Seth Godin in his new book – The Icarus Deception writes that in the context of sinking or swimming we are indoctrinated into believing we actually sink when we fail. Do we? he asks. “In fact, in the connection economy, it’s the person who doesn’t enter the arena who is punished. In the connection economy, the fearful are disconnected. They are the ones who are punished, not by sinking but by being isolated.”
The cost of this fear I believe is enormous. Every time an employee turns up for work to get by, to make do, to get through the day she is costing the company a huge sum of money. The opportunity cost of mediocrity is huge. Instead of stepping up to do the work that’s needed, the minimum is deployed. Huge cost.
Those days are never returned. They are lost forever. Potential is unfulfilled.
Examples are happening every day in every business:
CEOs – working in their comfort zone churning out code, building machines BUT not working on the business defining a better strategy or finding and nurturing great talent.
Sales professionals – treating each prospect as another transaction instead of an opportunity to improve someone’s life.

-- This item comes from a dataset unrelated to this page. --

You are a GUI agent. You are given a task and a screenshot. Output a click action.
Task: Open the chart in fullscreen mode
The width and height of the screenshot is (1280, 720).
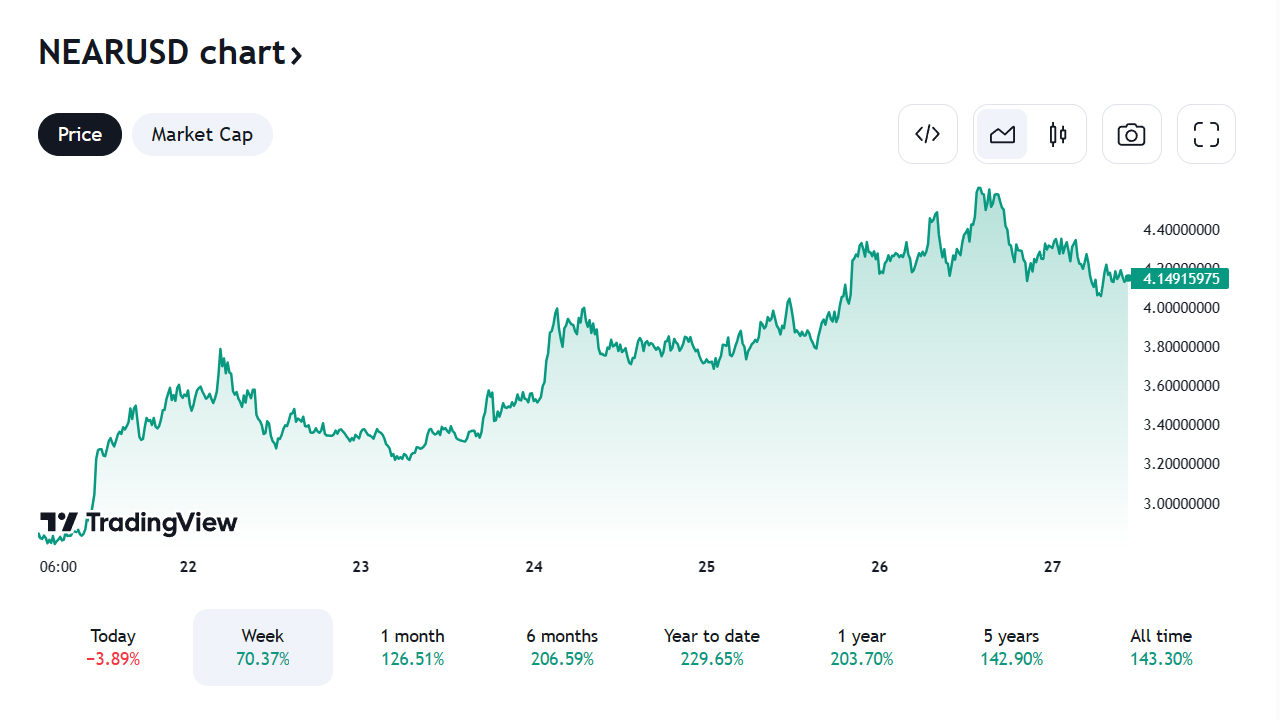coord(1206,134)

Marketing professionals – churning out the same bland corporate speak instead of building a narrative that connects. A human narrative that tells a story in plain English.
Customer Support Managers – They know they could track more insightful, meaningful metrics, or work far closer to sales teams but answering the phones is what they get paid to do. Isn’t it?
Don’t let mediocrity kill your business. Don’t underestimate the cost of not doing the right work. Step up to lead, don’t wait to be asked. It is not safer to fly low. In this connected economy, success comes to those who strive to be remarkable.